Другой вариант развития событий – нарушение работы информационных систем и медоборудования, подключенного к корпоративной сети учреждения. Говорить о получении контроля над системами жизнеобеспечения больных пока не приходится: IT в российском здравоохранении еще не развиты в такой степени. Ключевое слово – пока. Тенденции развития IT в медицине показывают, что глобальная информатизация скоро придет и в эту сферу.
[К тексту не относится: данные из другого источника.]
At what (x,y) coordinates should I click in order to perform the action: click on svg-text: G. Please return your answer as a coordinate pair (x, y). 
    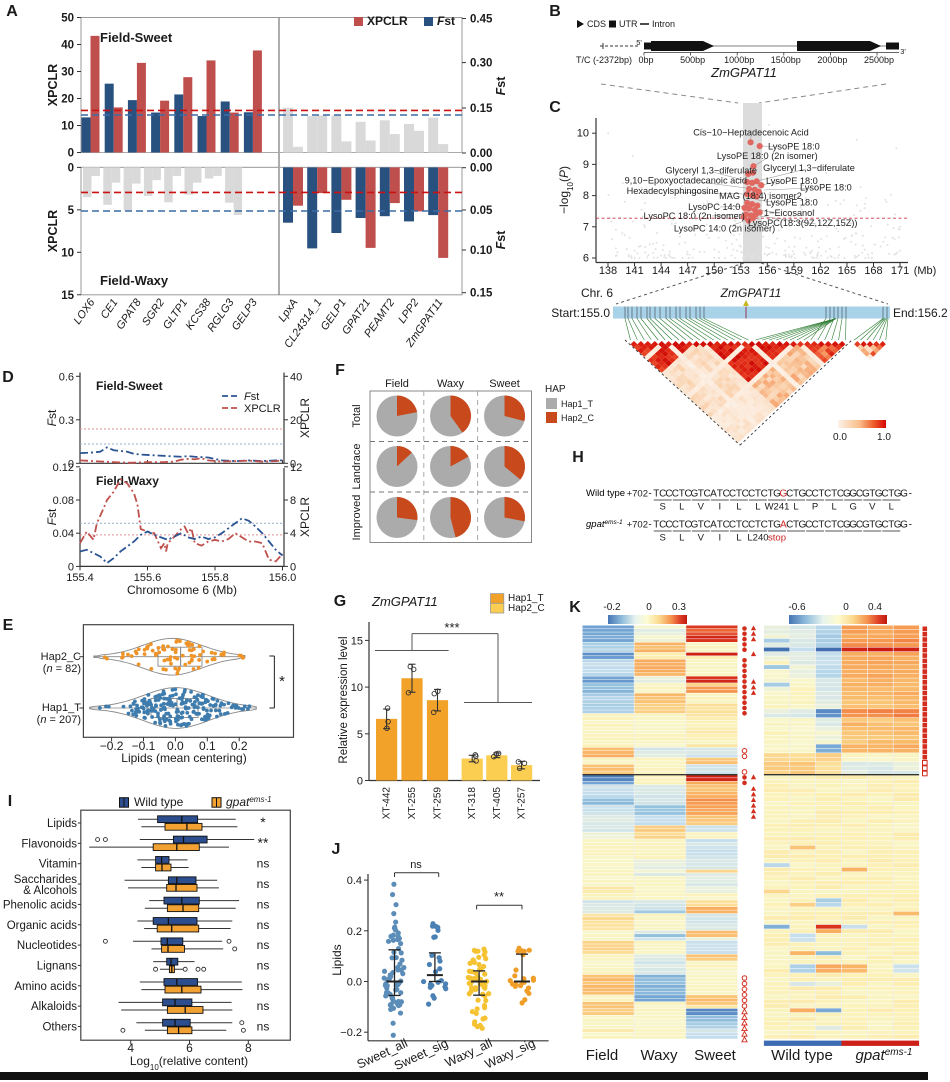
    Looking at the image, I should click on (340, 602).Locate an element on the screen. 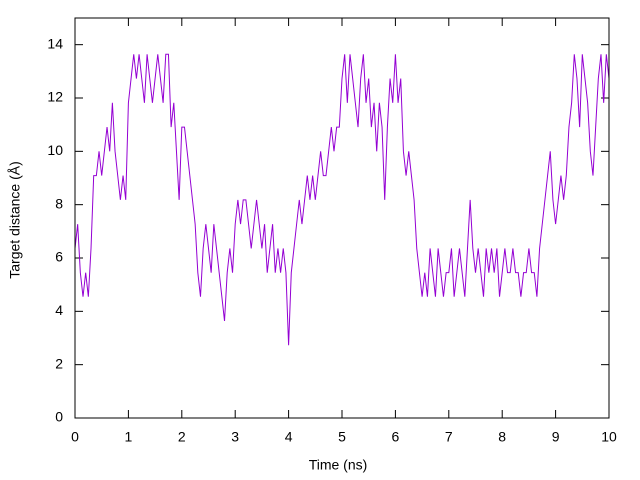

Как поступить в такой ситуации? Во-первых, можно купить отдельные средства защиты, которые устраняют конкретные уязвимости информационных систем. Такой вариант может быть сиюминутно эффективным, но не выдерживает никакой критики в средне- и долгосрочной перспективе. Часто вышеперечисленные проблемы являются следствием отсутствия не средства защиты, а системы информационной безопасности как таковой.

Во-вторых,  можно создать службу ИБ в клинике. Этот вариант не раз подробно описан специалистами, и эффект от его применения на практике не вызывает сомнений. Но когда доходит до дела, чаще всего оказывается, что отсутствуют ресурсы для его реализации.

Поэтому наиболее уместным является вариант номер три – передача процессов обеспечения защиты информации на аутсорсинг. Плюсы такого подхода очевидны:

- сокращение расходов на подразделение ИБ;

- аудит процессов обеспечения ИБ специалистами, имеющими глубокие технические знания в данной области;

- периодическая оценка эффективности применяемого контроля ИБ, например, в виде тестов на проникновение;

- предоставление результатов (как техническим специалистам, так и высшему руководству) по заранее определенным метрикам эффективности;

- разработка подробных технических рекомендаций, которые после утверждения руководством выполняются совместно с IT-подразделением;

- постоянная консалтинговая поддержка по вопросам обеспечения ИБ.

Для того чтобы сомнений в необходимости выделения средст в бюджета на данную статью расходов ЛПУ не осталось, стоит разово провести независимый аудит ИБ. Обнаруженные в его ходе уязвимости станут лучшим ответом на то, развивается ли ИБ параллельно с развитием медицинских услуг или находится в арьергарде.